Pixel coordinate grounding data
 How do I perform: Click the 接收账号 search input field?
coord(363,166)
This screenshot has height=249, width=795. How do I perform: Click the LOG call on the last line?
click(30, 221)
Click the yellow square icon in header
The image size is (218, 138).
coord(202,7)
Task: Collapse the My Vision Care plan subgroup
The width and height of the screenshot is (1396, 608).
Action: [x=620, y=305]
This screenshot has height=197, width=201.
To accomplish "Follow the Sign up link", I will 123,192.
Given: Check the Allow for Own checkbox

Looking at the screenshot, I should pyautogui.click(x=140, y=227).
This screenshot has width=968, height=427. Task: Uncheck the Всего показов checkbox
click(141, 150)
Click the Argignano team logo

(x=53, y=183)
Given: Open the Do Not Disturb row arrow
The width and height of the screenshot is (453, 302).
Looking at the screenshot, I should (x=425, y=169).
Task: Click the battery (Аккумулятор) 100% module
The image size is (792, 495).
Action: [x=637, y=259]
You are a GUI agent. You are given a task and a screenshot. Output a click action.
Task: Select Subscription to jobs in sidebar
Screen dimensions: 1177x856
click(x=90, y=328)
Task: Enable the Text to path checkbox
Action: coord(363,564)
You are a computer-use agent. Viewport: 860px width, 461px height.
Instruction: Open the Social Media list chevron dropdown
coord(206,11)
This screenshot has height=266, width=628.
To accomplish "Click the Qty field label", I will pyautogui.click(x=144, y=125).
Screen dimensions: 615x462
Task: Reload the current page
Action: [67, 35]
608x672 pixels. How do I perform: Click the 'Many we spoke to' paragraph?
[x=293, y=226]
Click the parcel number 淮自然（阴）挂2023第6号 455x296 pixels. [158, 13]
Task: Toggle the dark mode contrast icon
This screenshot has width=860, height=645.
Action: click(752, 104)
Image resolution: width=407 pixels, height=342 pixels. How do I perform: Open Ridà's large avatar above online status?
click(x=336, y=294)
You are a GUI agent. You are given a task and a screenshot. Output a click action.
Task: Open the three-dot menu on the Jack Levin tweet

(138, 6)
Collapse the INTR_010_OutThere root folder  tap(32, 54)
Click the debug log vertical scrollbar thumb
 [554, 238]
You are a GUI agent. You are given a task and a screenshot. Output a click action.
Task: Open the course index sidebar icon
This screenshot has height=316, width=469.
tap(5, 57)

> [Task directions] Please copy out the preceding data in full, exactly as written.

> [Solution to this exercise]
 How do I perform: Click the 接收账号 search input field?
coord(363,166)
This screenshot has height=249, width=795. How do I perform: Click the LOG call on the last line?
click(30, 221)
Click the yellow square icon in header
The image size is (218, 138).
coord(202,7)
Task: Collapse the My Vision Care plan subgroup
The width and height of the screenshot is (1396, 608).
Action: [x=620, y=305]
This screenshot has height=197, width=201.
To accomplish "Follow the Sign up link", I will 123,192.
Given: Check the Allow for Own checkbox

Looking at the screenshot, I should pyautogui.click(x=140, y=227).
This screenshot has width=968, height=427. Task: Uncheck the Всего показов checkbox
click(141, 150)
Click the Argignano team logo

(x=53, y=183)
Given: Open the Do Not Disturb row arrow
The width and height of the screenshot is (453, 302).
Looking at the screenshot, I should (x=425, y=169).
Task: Click the battery (Аккумулятор) 100% module
The image size is (792, 495).
Action: [x=637, y=259]
You are a GUI agent. You are given a task and a screenshot. Output a click action.
Task: Select Subscription to jobs in sidebar
Screen dimensions: 1177x856
click(x=90, y=328)
Task: Enable the Text to path checkbox
Action: coord(363,564)
You are a computer-use agent. Viewport: 860px width, 461px height.
Instruction: Open the Social Media list chevron dropdown
coord(206,11)
This screenshot has height=266, width=628.
To accomplish "Click the Qty field label", I will pyautogui.click(x=144, y=125).
Screen dimensions: 615x462
Task: Reload the current page
Action: [67, 35]
608x672 pixels. How do I perform: Click the 'Many we spoke to' paragraph?
[x=293, y=226]
Click the parcel number 淮自然（阴）挂2023第6号 455x296 pixels. [158, 13]
Task: Toggle the dark mode contrast icon
This screenshot has width=860, height=645.
Action: click(752, 104)
Image resolution: width=407 pixels, height=342 pixels. How do I perform: Open Ridà's large avatar above online status?
click(x=336, y=294)
You are a GUI agent. You are given a task and a screenshot. Output a click action.
Task: Open the three-dot menu on the Jack Levin tweet

(138, 6)
Collapse the INTR_010_OutThere root folder  tap(32, 54)
Click the debug log vertical scrollbar thumb
 [554, 238]
You are a GUI agent. You are given a task and a screenshot. Output a click action.
Task: Open the course index sidebar icon
This screenshot has height=316, width=469.
tap(5, 57)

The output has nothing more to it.